Right now I'm trying to do the same but by whispering to the microphone. The accuracy dropped significantly to ~50% w/o training. With training for accent
I got ~60%. I tried other thinks including denoising and boosting volume. I read the whole docs but was wondering if anyone could answer some questions so I can
better know in which direction should I got to improve performance.
1) in tutorial you are adapting hub4wsj_sc_8k acustic model. I guess "8k" is a sampling parameter. When using sphinx_fe you use "-samprate 16000". Was it used deliberately to train 8k model using data with 16k sampling rate? Why data with 8k sampling haven't been used? Does it have influence on performance?
2) in sphinx 4.1 (in comparison to pocketsphinx) there are differenct acoustic models e.g. WSJ_8gau_13dCep_16k_40mel_130Hz_6800Hz.jar. Can those models be used with pocketsphinx? Will acustic model with 16k sampling have typically better performance with data having 16k sampling rate?
3) when using data for training should I use those with normal speaking mode (to adapt only for my accent) or with whispering mode (to adapt to whisper and my accent)? I think I tried both scenarios and didn't notice any difference to draw any conclussion but I don't know pocketsphinx internals so I might be doing something wrong.

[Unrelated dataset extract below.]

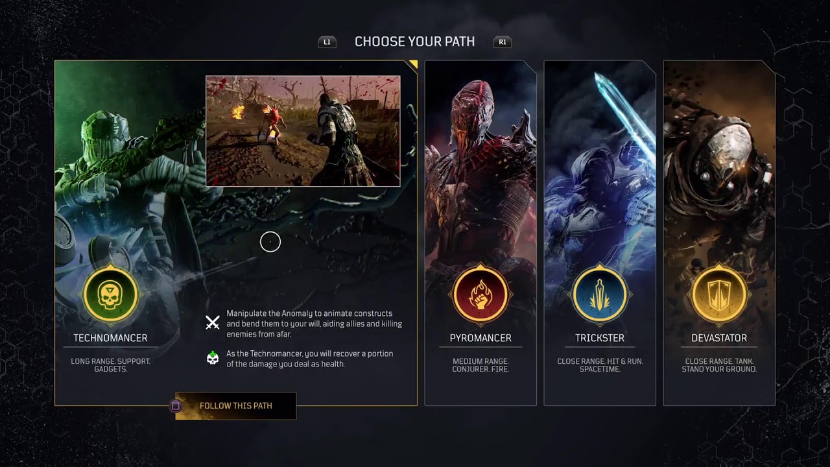Click Follow This Path button
The width and height of the screenshot is (830, 467).
pos(236,406)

4) I used the following script to record adapting training and testing data from the tutorial:
for i in `seq 1 20`; do
fn=`printf arctic_%04d $i`;
read sent; echo $sent;
rec -r 16000 -e signed-integer -b 16 -c 1 $fn.wav 2>/dev/null;
done < arctic20.txt
I noticed that each time I hit Control-C this keypress is distinct in the recorded audio that leaded to errors. Trimming audio somtimes helped to correct to or lead to
other error instead. Is there any requirement that each recording has some few seconds of quite before and after speaking?
5) When accumulating observation counts is there any settings I can tinker with to improve performance?
6) What's the difference between semi-continuous and continuous model? Can pocketsphinx use continuous model?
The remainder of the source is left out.